Cargill and Faccenda deal ‘to prompt cost scrutiny’

By Michael Stones

- Last updated on GMT

Faccenda’s planned joint venture with Cargill Chicken UK will lead to scrutiny of overheads, predicted Shore Capital
Faccenda’s planned joint venture with Cargill Chicken UK will lead to scrutiny of overheads, predicted Shore Capital

Related tags Joint venture Unite the union Mergers and acquisitions Clive black

The poultry joint venture proposed by Cargill Chicken UK and Faccenda will lead to scrutiny of overhead costs, according to City analyst Shore Capital, as Unite the union offered a cautious welcome to the plan.

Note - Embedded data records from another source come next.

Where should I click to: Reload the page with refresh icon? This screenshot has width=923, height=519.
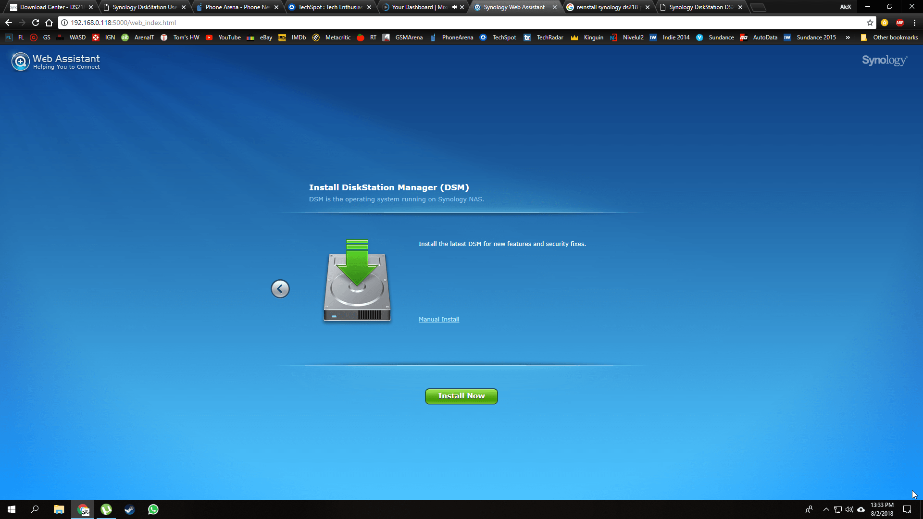click(x=36, y=23)
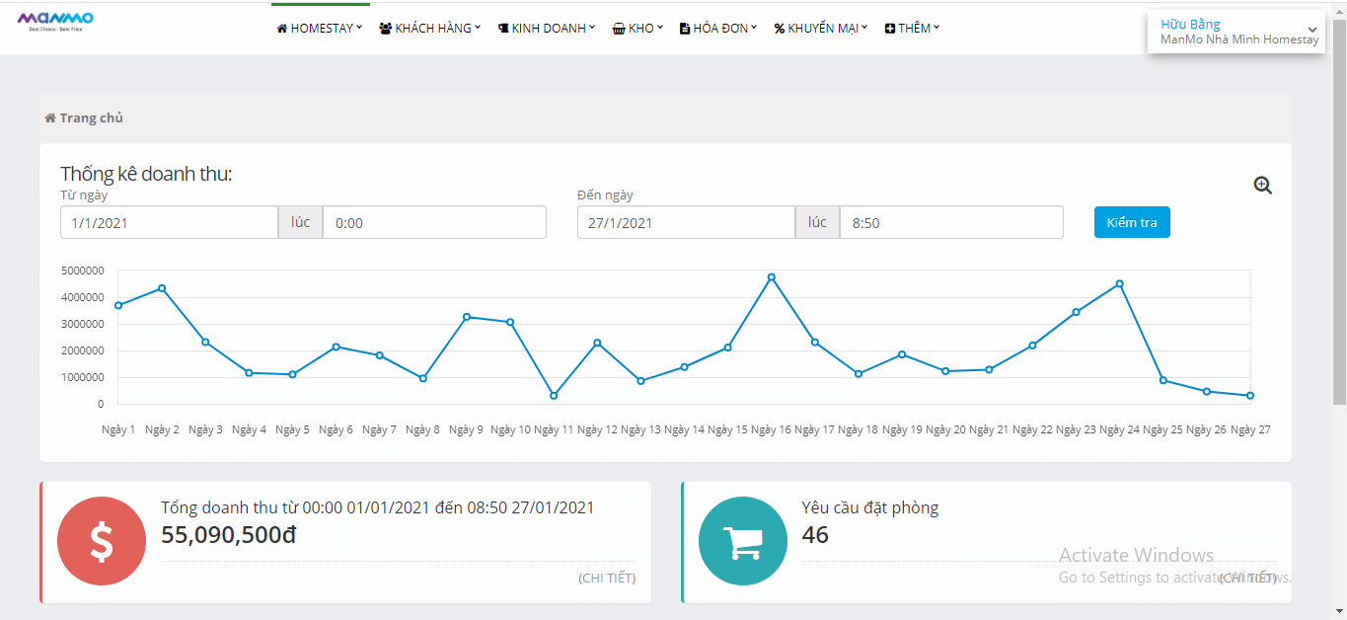The width and height of the screenshot is (1347, 620).
Task: Expand the HÓA ĐƠN dropdown
Action: pos(718,29)
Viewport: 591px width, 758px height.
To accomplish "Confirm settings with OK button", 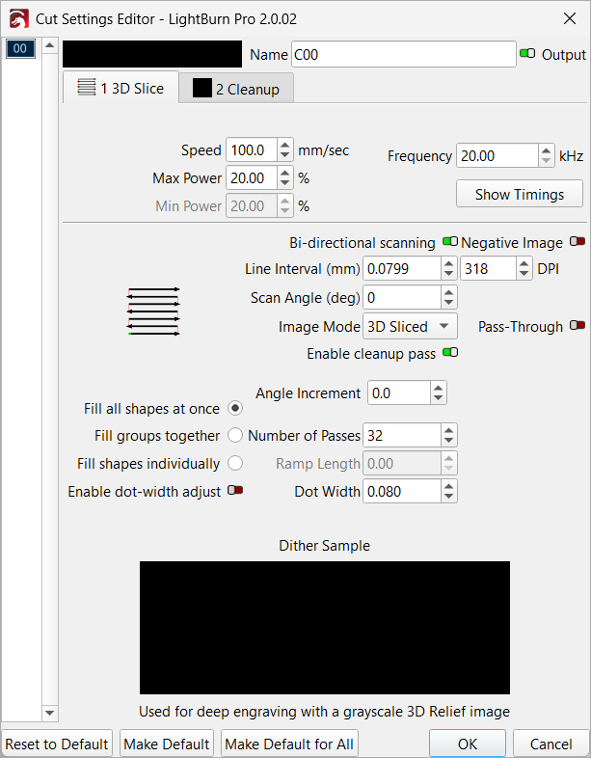I will point(467,744).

While the two privately-owned businesses were unlikely to highlight financial synergies arising from the joint venture, Shore’s Clive Black and Darren Shirley said: “… clearly, central overhead rationalisation and sourcing opportunities would be expected to be early ports of call …”

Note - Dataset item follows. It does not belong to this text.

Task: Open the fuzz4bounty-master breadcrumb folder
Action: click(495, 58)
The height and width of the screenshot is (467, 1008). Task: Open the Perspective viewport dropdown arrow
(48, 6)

Also, operational integration could follow a review of the two poultry processors, they added.

The two firms revealed plans for a 50:50 merger between Cargill’s UK fresh chicken division and Faccenda’s fresh chicken, turkey and duck business, Cherry Valley, on Monday (September 25). “The new venture will be a demonstrable new force in the market, further concentrating activities,”​ said Black and Shirley.

The new business would have an annual output of 200M chickens, under the leadership of Andy Dawkins, current md of Faccenda.

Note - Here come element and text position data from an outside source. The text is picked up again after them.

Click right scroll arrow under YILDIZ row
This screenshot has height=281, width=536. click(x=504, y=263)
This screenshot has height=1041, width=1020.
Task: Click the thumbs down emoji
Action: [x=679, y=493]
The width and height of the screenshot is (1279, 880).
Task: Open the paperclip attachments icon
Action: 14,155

Annual output of 200M chickens

Commenting on the deal, Faccenda Investments ceo Ian Faccenda said: “The new joint venture​ confirms our long-term commitment to being a responsible partner across the entire supply chain, providing stability and security to our customers, suppliers and growers for years to come.

“This is an exciting time. We are bringing together talented people from both businesses with complementary values and expertise, and giving them the opportunity to develop and be successful in a new business with the capability to grow.”

Shore Capital predicted the proposed merger – involving the UK’s third and fourth largest chicken operators – would attract the attention of the Competition and Markets Authority (CMA). “Albeit, the CMA can, at times, live in a parallel universe unbeknown to mankind,” ​noted Black and Shirley.

‘Parallel universe unbeknown to mankind’

The CMA revealed plans​ last week to probe Tulip’s acquisition​ of pig producer Easey Holdings.

Meanwhile, Unite’s lead national officer for the food sector Joe Clarke said: “We are giving this proposed merger a cautious welcome. It is early days for this joint venture, but we think that this agreement may be a positive development for both businesses.

“It will increase the strength of these companies within a very tough sector, especially as Brexit looms.”

Job retention was a key goal for the union, which has about 2,000 members in both companies, said Clarke.

Unite has members at the Cargill poultry sites at Hereford, Newent in Gloucestershire and Wolverhampton, and at the Faccenda plant at Brackley, Northamptonshire. The consultation process starts on Monday October 9.